*** Data excerpts ***

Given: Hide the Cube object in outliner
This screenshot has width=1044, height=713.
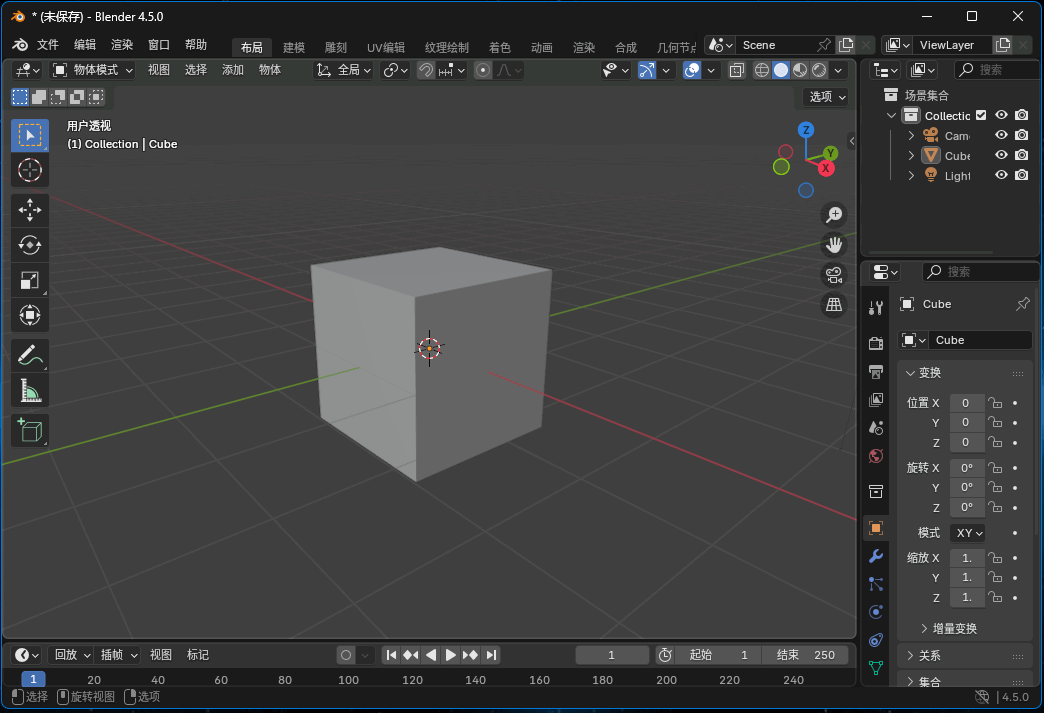Looking at the screenshot, I should click(1001, 155).
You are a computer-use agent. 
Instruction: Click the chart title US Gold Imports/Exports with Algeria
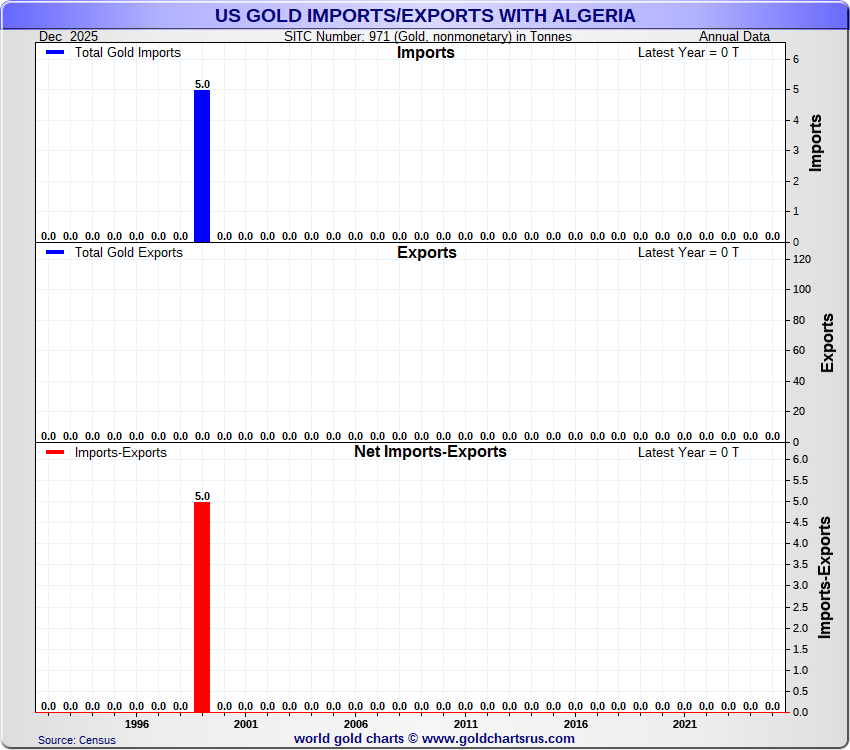pos(424,16)
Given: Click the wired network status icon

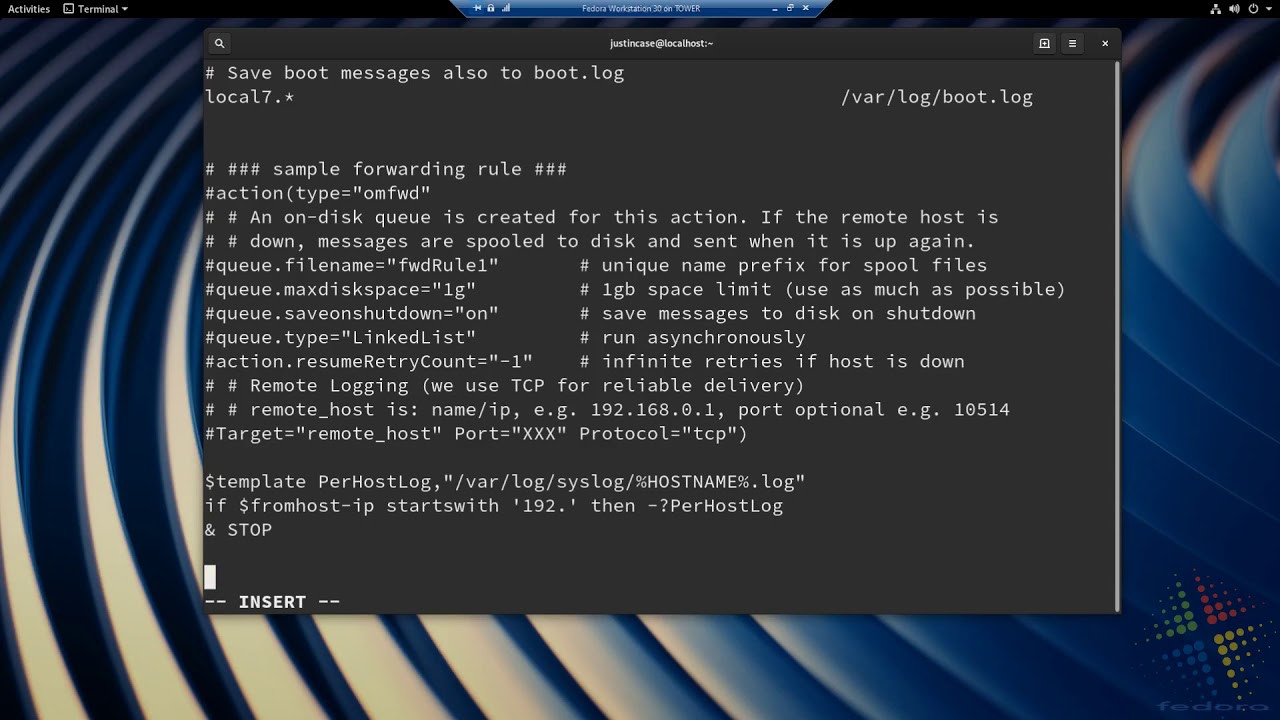Looking at the screenshot, I should 1216,9.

*** End of Data excerpts ***

### Task item:
Retype exactly, and only, the lines from the one containing "This screenshot has width=1044, height=713." through the end of the records above. Pictures stay out of the copy.

### Task result:
This screenshot has width=1044, height=713.
Looking at the screenshot, I should click(1001, 155).
You are a computer-use agent. 
Instruction: Click the chart title US Gold Imports/Exports with Algeria
pos(424,16)
Given: Click the wired network status icon

Looking at the screenshot, I should 1216,9.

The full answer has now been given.